Through spending hours upon hours an weeks upon weeks of trawling  the internet I tried to obtain as much information as possible as to how the Inquest process worked, we were given no information from anyone. I realised I needed all the disclosure from all the parties involved, I can honestly say this was a nightmare and was only obtained in June 2012, 5 months to prepare for the biggest challenge of my life.

Those 5 months  were spent reading nine files of documents ,policies, procedures , statements, post mortem reports etc, the impact this had on my family can NOT  be put into words.

The Coroners assistant  was very helpful and I am truly thankful for that, the week before the Inquest was due to start she allowed me to visit the courtroom and showed me where everyone would be sitting.
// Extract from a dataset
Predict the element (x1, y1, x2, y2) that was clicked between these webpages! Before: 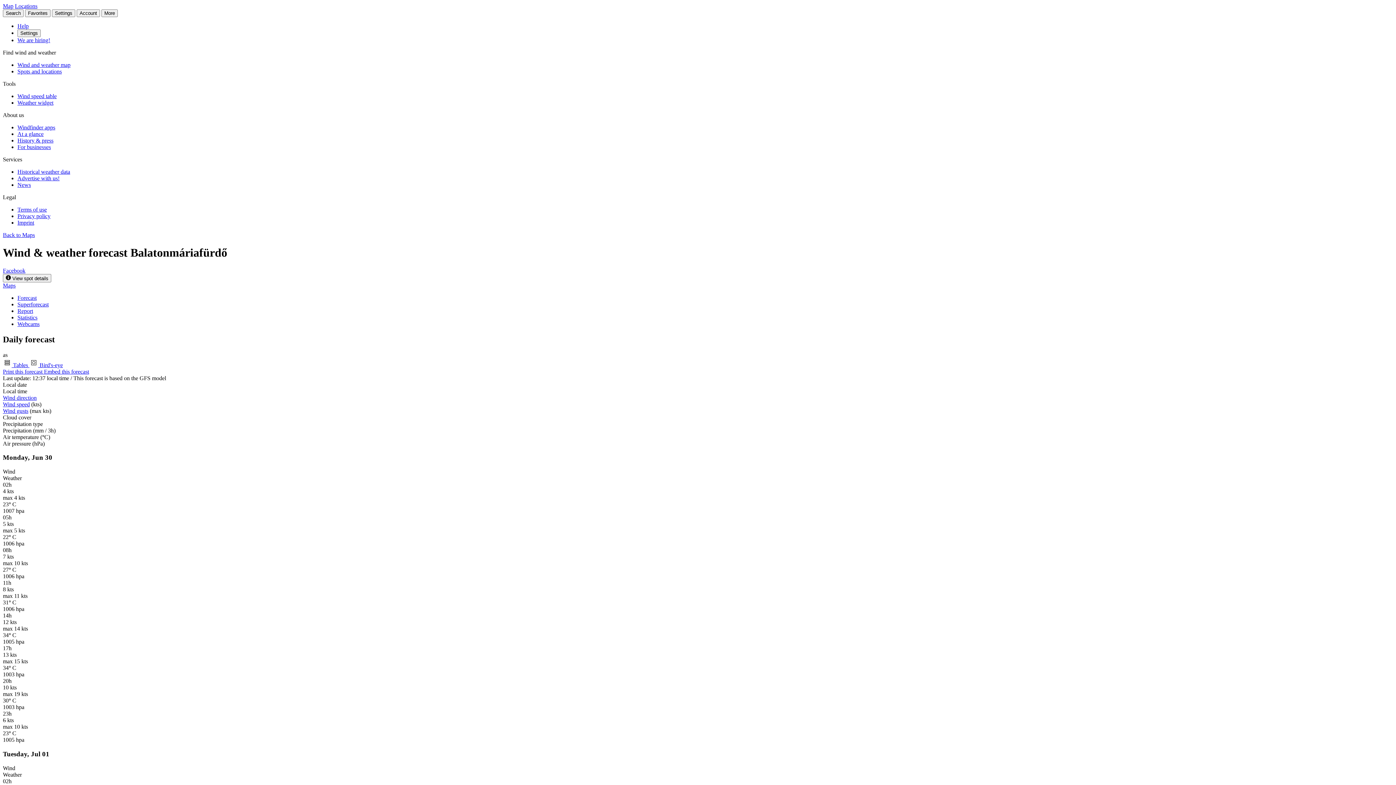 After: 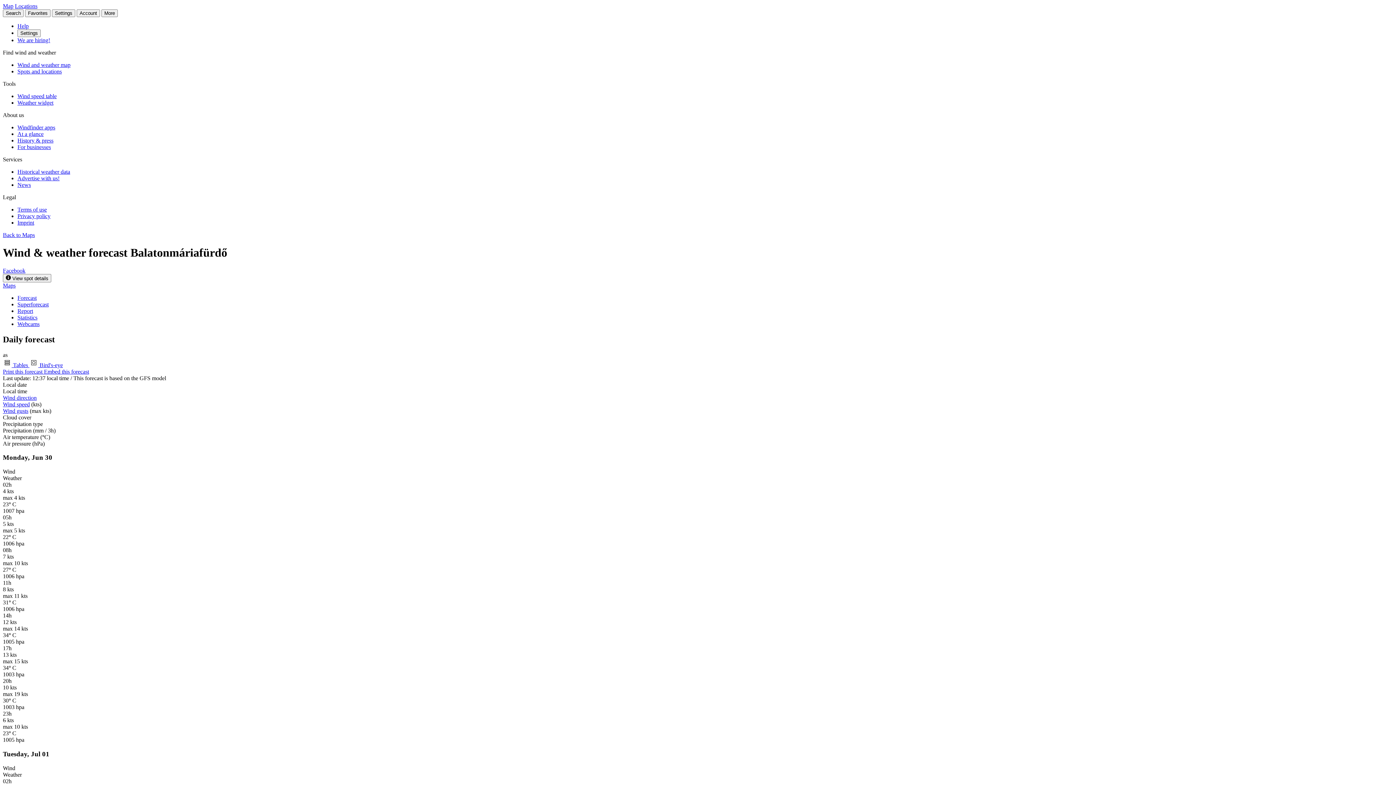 Action: label: Facebook bbox: (2, 267, 25, 273)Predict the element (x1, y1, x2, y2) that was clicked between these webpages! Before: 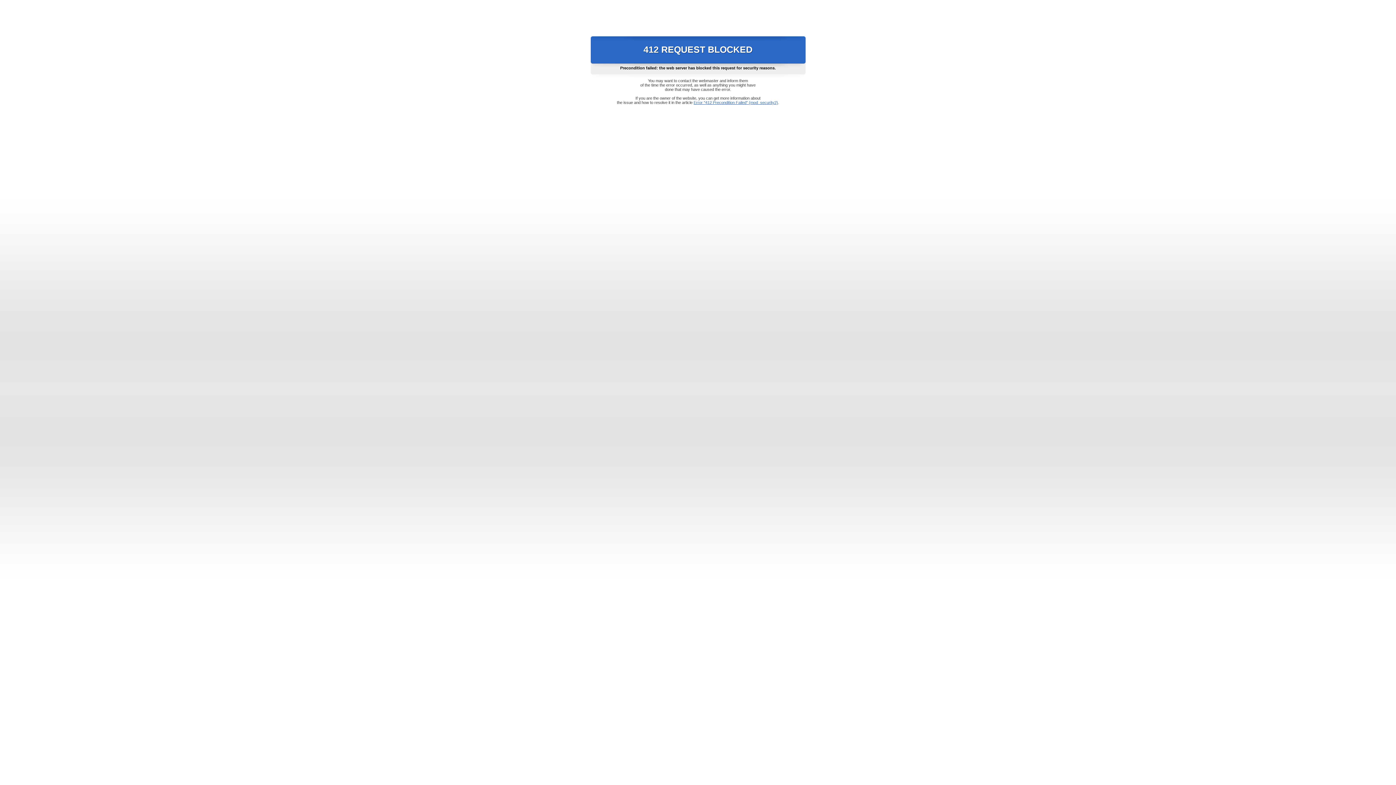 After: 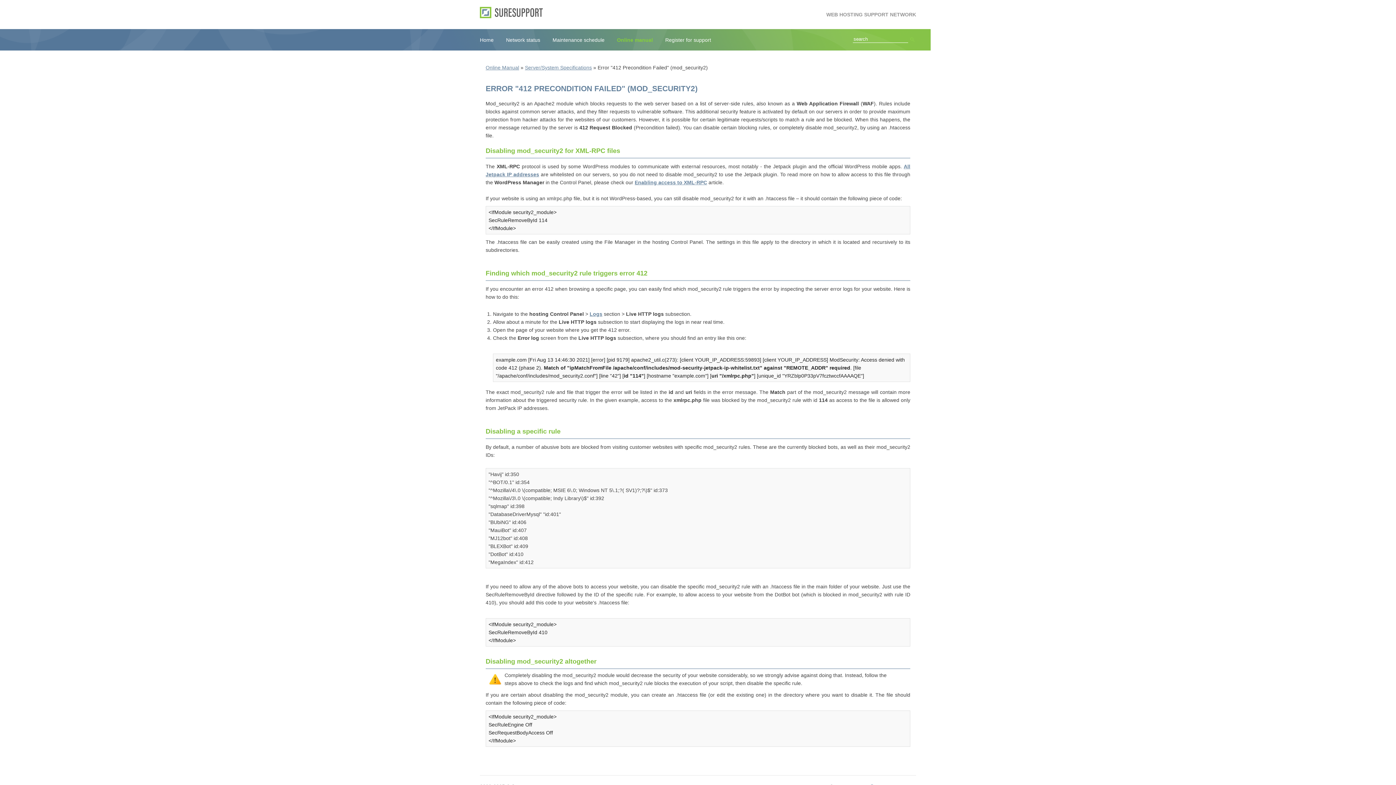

The Inquest began on October 16th 2012 and was scheduled for three weeks. Nothing could have prepared me for what I was met with on that first day, the amount of people there, mainly police officers left  me feeling sick to my stomach . The police force and police officers involved had barristers, they also had members from the Police Federation and Professional Standards, there was me and a 4th year law student with all Leonards family behind me.  The first three days were just terrifying , I felt way out of my depth and just thought that I was letting my family down as they were so desperate for answers to what had  happened to their son and brother. I'll never forget the look on Leonards fathers face as he listened to the evidence of what had happened to his youngest son, he was a broken man .

The remaining two weeks were slightly better and I did feel more confident asking the questions. The inquest came to its last day and the jury were sent out to make their decision. The verdict was Misadventure with a narrative. The Coroner made a long list of recommendations to the police force and I asked if we could be kept informed as to if and when these recommendations would be carried out, Professional Standards agreed.

That was it.... all over....  no information of anyone else we could contact, get on with your lives basically.

For a long time afterwards  I thought about how I could have done things differently and again this caused a great emotional strain on my family, it was too late, the Inquest was finished.

In the following months I spoke to many outlets explaining how WRONG it is for any family to have to go through this process without proper representation especially when a public body is involved, it became a focus for us all.

In December 2019 I was asked to speak on behalf of another young girl who's father had died in police custody in March 2012, 7 years she had had to wait for the Inquest.  I think what saddened me the most was to see how little things had changed since our Inquest, another young girl on her own but a police force with the best representation available.

To me the Inquest process is easy to understand and follow, what makes it hard is when lawyers and barristers become involved and try to complicate and manipulate the process with unnecessary legal jargon , it surely is a MUST  that families have the same representation.

I hope my experience will help to make the changes so clearly needed.